Generalization of trade: the Old Age

Egypt will be the first great empire. It establishes commercial relations with the whole known world: through the Mediterranean with Cretans, Tartessians, Phoenicians and Greeks; across the Nile to southern and western Africa; and, through the desert, with the peoples of the East to India. To Egypt we owe the beginning of maritime trade. However, it will be the Cretans and Phoenicians who will develop it throughout the Mediterranean and even along the Atlantic coasts to Britain. Egypt never became a great commercial emporium, as Mesopotamia and Syria would be. Egypt was largely a closed economy where foreign trade was of little importance in relation to its great economic potential. The most flourishing time of this trade was during the imperial era (15th and 14th centuries BC) It will be Mesopotamia that will establish large-scale commerce. The Phoenicians, a people of merchants, extended maritime trade to the entire Mediterranean and the Atlantic coasts to Britain. If foreign trade is generalized with Greece, it was with Rome that the foundations of the first world empire were laid. However, the Roman Empire was never a commercial or industrial empire, but a construction founded on agriculture and where military demands played an extraordinarily large role. It must be said, however, that both the Greek and Roman colonies played a role similar to the later ones: supplying raw materials at affordable prices in exchange for manufactured goods, usually at comparatively high prices. That is to say, already at this time a generally asymmetrical commercial and economic relationship was established between the metropolis and the colonies or countries that did not have equal power. 

The Middle Ages, waiting time?

During the first centuries of the Middle Ages, the evolution towards an eminently agrarian and natural economy continued, where commercial and monetary aspects were largely forgotten. The Muslims, Byzantines and Jews were the ones who contributed most to the 5

preservation of the monetary economy of the Middle East, which they would later transmit to the agricultural-type economy of Western Europe. It was precisely the commercial penetration of these peoples in the West that made possible the transition from an eminently natural economy to a capitalist and credit economy that would characterize Western Europe at the end of the Middle Ages and would later allow the passage - already in the 16th century. what has come to be called the Commercial Revolution. There is a change in the relative importance of Arab and Byzantine merchants to European merchants linked to the great commercial cities that began to emerge.
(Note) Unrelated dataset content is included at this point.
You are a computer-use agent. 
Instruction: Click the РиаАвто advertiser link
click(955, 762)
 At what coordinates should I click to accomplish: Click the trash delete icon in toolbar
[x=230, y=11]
With the city, the other fundamental element of the medieval "world economy" is undoubtedly trade, and this is also shown by F. Rörig when he says that the "soul and support of the medieval world economy is trade and not product". This trade was clearly asymmetric, it served for the appropriation of the productive surplus of the different internal and external economic activities in the hands of the merchants. This was functional for the evolution that would take place later, since the accumulation of wealth that it caused will facilitate the appearance of the first capitalism (commercial capitalism). The Middle Ages vanished in the 14th and 15th centuries, giving rise to the Modern Age, thanks not only to the appearance and development of cities, but also and precisely thanks to their commercial activity and the accumulation of capital that it fostered. The cities will become the true architects of the capital that it created. Venice, Pisa, Genoa, and Amalf dominated the Mediterranean trade. This dominance was further reinforced by the leagues (hansas) or federations of cities and the merchants' associations of different cities. The most important were the Teutonic Hansa or Hanseatic League. 

The Commercial Revolution

Commercial revolution: change from natural economy to monetary economy. The appearance of capital and credit was a very important propulsion in economic activity. The injection of wealth, especially gold and silver, which came from the discovery and exploitation of the Americas by the Spanish and of North Africa, India and China by the Portuguese, significantly helped. The trade reached a volume, a variety and a geographical extent hitherto unknown. There was a monetary, industrial and transport development according to this civilization that was beginning to be global. The rivalry between the emerging commercial empires was clear. The shopping centers moved to Lisbon, Seville, Cádiz, Bordeaux, Nantes, London, Liverpool, Antwerp, Amsterdam ... All this was made possible by the appearance of a modern banking system and the stock market. The first to use this name was Bruges. The first international stock exchange was Antwerp. Securities exchanges began with municipal loans and later the financing of government “stocks”. The true stock exchanges did not appear until the end of the seventeenth and during the eighteenth century: London, Paris, New York. All this favored trade and economic development, appearing for the first time 6

"soap bubbles" (the South Sea Bubble and the Mississippi Bubble) that will ruin many people and concentrate wealth even more. The appearance of mercantilist ideas allowed to increase the power of the State, propitiating a new rivalry very harmful for all the European countries. Trade wars spread to the colonies, reducing themselves to mere suppliers of raw materials for the metropolis and a market for the exports of its industrial products. Although this doctrine (mercantilism) was beneficial at first for the metropolis, it progressively plunged them into an unbearable "corset" that restricted their capacity for growth, exploding with the Physiocrats and later the liberals of the 19th and 20th centuries. All of this led to the Industrial Revolution. 

the Industrial Revolution and economic liberalism.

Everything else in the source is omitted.